Pointing lines for text and elements:
^^^^^^^^

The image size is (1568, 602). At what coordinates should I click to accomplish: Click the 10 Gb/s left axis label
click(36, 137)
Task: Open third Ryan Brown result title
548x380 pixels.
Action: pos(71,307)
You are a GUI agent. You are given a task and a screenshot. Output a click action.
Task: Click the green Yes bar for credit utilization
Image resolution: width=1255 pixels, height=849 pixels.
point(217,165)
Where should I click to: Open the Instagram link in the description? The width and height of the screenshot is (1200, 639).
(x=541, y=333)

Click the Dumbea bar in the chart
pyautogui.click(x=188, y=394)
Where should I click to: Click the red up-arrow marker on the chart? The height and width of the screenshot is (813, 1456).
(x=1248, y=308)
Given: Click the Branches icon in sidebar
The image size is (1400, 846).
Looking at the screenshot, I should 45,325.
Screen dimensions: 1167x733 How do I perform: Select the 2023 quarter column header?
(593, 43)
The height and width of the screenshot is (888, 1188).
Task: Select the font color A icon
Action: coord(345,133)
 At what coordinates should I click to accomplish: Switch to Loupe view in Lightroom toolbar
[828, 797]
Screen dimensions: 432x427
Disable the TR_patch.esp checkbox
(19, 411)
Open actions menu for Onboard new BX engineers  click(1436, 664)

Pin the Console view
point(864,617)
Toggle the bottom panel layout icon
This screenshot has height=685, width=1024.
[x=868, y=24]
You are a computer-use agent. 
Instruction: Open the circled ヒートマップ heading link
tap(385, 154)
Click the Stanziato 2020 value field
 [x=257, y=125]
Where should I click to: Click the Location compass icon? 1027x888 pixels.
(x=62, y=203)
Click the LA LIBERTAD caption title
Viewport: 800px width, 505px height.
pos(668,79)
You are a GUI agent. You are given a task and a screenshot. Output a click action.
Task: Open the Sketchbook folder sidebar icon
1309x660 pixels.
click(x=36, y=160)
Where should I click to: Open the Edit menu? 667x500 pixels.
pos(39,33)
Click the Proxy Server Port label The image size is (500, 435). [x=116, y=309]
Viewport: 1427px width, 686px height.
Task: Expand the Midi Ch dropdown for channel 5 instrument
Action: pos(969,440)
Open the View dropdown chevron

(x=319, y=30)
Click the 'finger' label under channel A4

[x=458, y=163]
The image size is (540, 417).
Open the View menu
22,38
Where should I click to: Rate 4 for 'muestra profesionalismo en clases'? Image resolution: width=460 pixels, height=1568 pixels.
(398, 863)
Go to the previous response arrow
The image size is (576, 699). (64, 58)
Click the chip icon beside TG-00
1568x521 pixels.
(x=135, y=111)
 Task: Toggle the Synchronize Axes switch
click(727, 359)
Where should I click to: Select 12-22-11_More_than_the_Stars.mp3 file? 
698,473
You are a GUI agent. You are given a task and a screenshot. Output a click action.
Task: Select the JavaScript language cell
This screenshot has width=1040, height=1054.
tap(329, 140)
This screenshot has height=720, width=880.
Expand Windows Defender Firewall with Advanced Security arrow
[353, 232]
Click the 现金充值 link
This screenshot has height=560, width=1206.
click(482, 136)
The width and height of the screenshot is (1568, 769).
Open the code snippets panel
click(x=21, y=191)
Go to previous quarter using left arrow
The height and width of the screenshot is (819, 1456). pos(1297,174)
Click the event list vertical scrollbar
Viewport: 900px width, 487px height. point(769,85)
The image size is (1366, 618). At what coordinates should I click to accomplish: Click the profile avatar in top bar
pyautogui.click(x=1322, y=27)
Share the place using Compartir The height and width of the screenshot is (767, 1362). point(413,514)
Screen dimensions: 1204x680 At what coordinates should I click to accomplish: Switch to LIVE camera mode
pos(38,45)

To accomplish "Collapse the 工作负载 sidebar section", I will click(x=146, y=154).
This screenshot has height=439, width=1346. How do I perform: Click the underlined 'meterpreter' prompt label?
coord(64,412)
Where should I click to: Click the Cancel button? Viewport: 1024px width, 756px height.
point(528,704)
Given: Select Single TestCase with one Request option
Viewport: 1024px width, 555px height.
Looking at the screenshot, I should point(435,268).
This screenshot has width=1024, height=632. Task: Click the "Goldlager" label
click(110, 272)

^^^^^^^^

GIVEN REQUEST — Reproduce the lines verbatim, covering the stretch from the line containing "Open actions menu" through the line containing "Action: pos(969,440)", both included.

EXERCISE SOLUTION —
Open actions menu for Onboard new BX engineers  click(1436, 664)

Pin the Console view
point(864,617)
Toggle the bottom panel layout icon
This screenshot has height=685, width=1024.
[x=868, y=24]
You are a computer-use agent. 
Instruction: Open the circled ヒートマップ heading link
tap(385, 154)
Click the Stanziato 2020 value field
 [x=257, y=125]
Where should I click to: Click the Location compass icon? 1027x888 pixels.
(x=62, y=203)
Click the LA LIBERTAD caption title
Viewport: 800px width, 505px height.
pos(668,79)
You are a GUI agent. You are given a task and a screenshot. Output a click action.
Task: Open the Sketchbook folder sidebar icon
1309x660 pixels.
click(x=36, y=160)
Where should I click to: Open the Edit menu? 667x500 pixels.
pos(39,33)
Click the Proxy Server Port label The image size is (500, 435). [x=116, y=309]
Viewport: 1427px width, 686px height.
Task: Expand the Midi Ch dropdown for channel 5 instrument
Action: pos(969,440)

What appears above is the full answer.